Insgesamt 98 Punkte umfasst der Bericht, der neben der Taskforce einen zügigen Dialog mit Investoren, Prüfern, Ratingagenturen und Analysten vorsieht. In einigen Fällen habe die nach den IFRS-Bilanzstandards geforderte zeitnahe Bewertung zu Marktpreisen die Turbulenzen noch verschärft. Wegen der Kursverluste einiger Papiere haben die Banken derzeit weltweit mit Milliardenabschreibungen zu kämpfen. Daher mehrten sich zuletzt die Stimmen aus der Branche, die Bewertungsvorschriften zumindest zeitweise auszusetzen.

Mehr Transparenz bei Banken

Ackermann stellte außerdem die internationalen Bilanzierungsregeln für Banken in Frage: Das System zwinge Banken momentan, ihren Wertpapierbesitz zum jeweils aktuellen Marktwert in ihren Quartalsberichten auszuweisen. Problematisch daran sei, dass der Preisverfall von verbrieften US-Hypothekendarlehen in den Wertpapierbeständen vieler Banken zu erheblichen Verlusten in den Bilanzen führe, sagte Ackermann. In einem Marktumfeld, das sich von Quartal zu Quartal verschlechtere, führe diese Praxis zu immer weiteren Verlusten. Folge davon sei, dass sich die Finanzkrise fortsetze.

Von den Banken forderte der Verband mehr Transparenz: Beim Verkauf von hochkomplexen Wertpapieren sollten die Finanzinstitute ihre Kunden künftig besser über die Risiken der Kapitalanlagen informieren, sagte IIF-Geschäftsführer Charles Dallara. Eine der zentralen Ursachen der internationalen Finanzkrise sei, dass die Käufer von Wertpapieren auf der Grundlage von US-Hypothekendarlehen die Risiken hinter den Papieren nicht ausreichend hätten einschätzen können. Sie hätten die Produkte als sicher eingestuft und deswegen nicht rechtzeitig verkauft, als der Preisverfall für die Wertpapiere schon eingesetzt hatte, sagte Dallara.
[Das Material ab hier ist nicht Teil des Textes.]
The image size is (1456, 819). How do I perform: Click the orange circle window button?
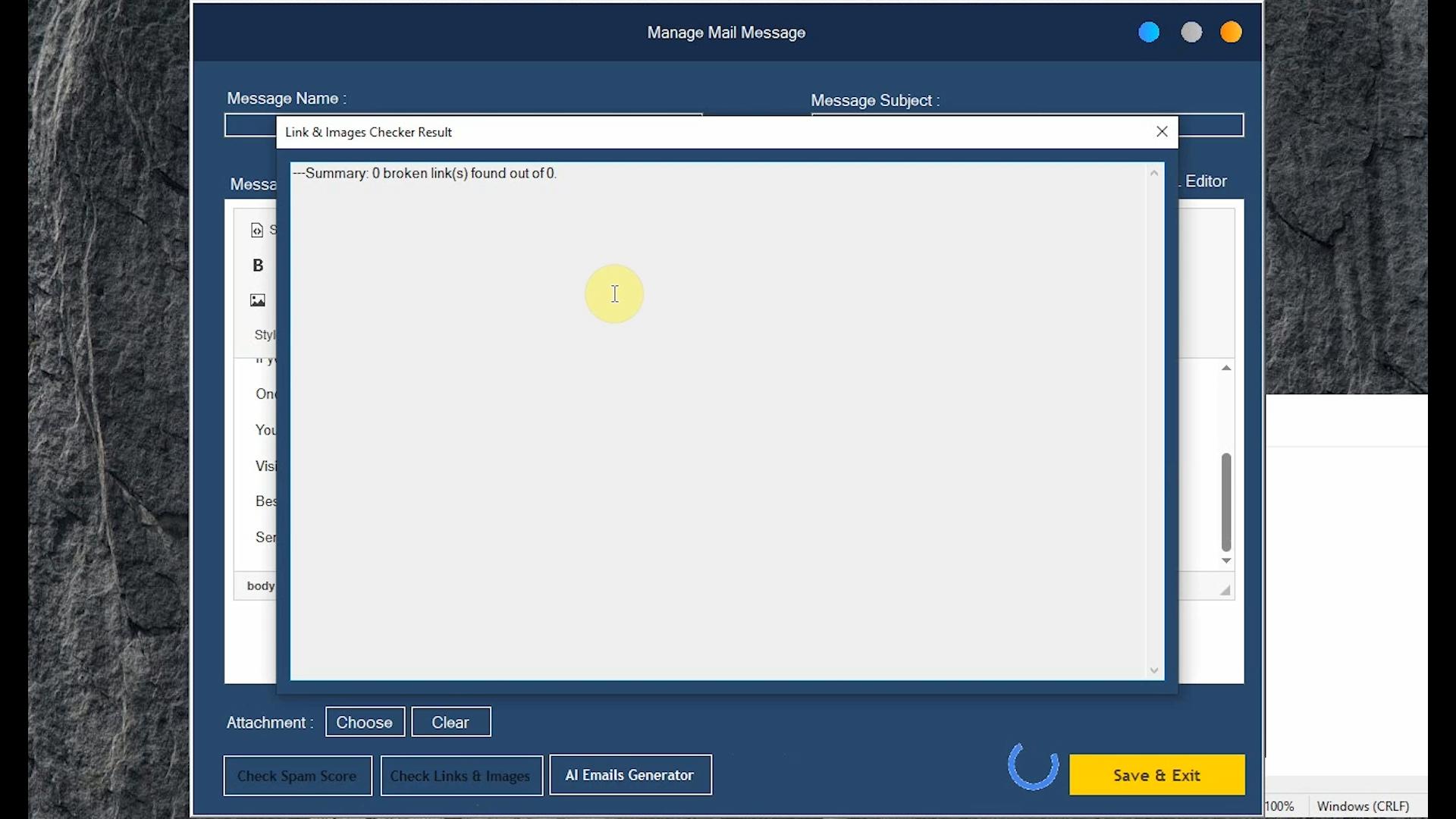click(x=1231, y=33)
Ganz uneigennützig sind die Vorschläge der internationalen Finanzbranche allerdings nicht: Sie will mit einem Verhaltenskodex weitere Kreditkrisen globalen Ausmaßes verhindern und Vertrauen zurückgewinnen. Außerdem wollen die Banken durch eine Selbstverpflichtung einer stärkeren staatlichen Regulierung vorbeugen. Die 375 Mitgliedsinstitute des IIF hatten deshalb im vergangenen Oktober einen Ausschuss eingerichtet, der Konsequenzen aus der Krise vorschlagen sollte. "Wir brauchen keine stärkere staatliche Regulierung, da wir selbst mit den Herausforderungen fertig werden", sagte Ackermann. Das Vertrauen könne letztlich nur wieder hergestellt werden, wenn die Branche die Probleme selbst angehe.

Denn tatsächlich planen die sieben führenden Industrieländer (G7), die weltgrößten Banken aufgrund der Finanzkrise stärker zu kontrollieren. Die Finanzminister der betreffenden Länder haben zu ihrem Treffen am kommenden Freitag deshalb auch die Chefs von etwa zehn Großbanken eingeladen, um mit ihnen über die Krise zu sprechen, die dem Internationalen Währungsfonds (IWF) zufolge insgesamt Verluste von bis zu einer Billion Dollar nach sich ziehen könnte. Basis für die auf dem Treffen diskutierten Maßnahmen wird der Bericht des Finanzstabilitätsforums, von dem bereits am Mittwoch Auszüge bekannt wurden.

Der Bericht regt an, noch vor Jahresende ein internationales Team zu bilden, das die weltgrößten Banken überwachen soll. Bereits bis Juli sollen die Bankenaufseher neue Regeln aufstellen, wie sich die Finanzinstitute besser auf Liquiditätsengpässe vorbereiten sollen. Zudem sollen die Banken genauer Auskunft darüber geben, welche Risiken ihnen durch Bestände von komplexen Wertpapieren drohen. Ein G-7-Vertreter bestätigte der Nachrichtenagentur Reuters die Inhalte des Berichts, die das "Wall Street Journal" zuvor veröffentlichte.

Einige der vorgestellten Forderungen des Weltbankenverbandes wie etwa die nach Reformen bei den Ratingsystemen und einem verbesserten Risikomanagement decken sich mit Vorstellungen des Währungsfonds. Dieser hatte in einem Bericht zur Welt-Finanzstabilität am gestrigen Dienstag dramatische Mängel im weltweiten Finanzsystem beklagt und einschneidende Änderungen vorgeschlagen.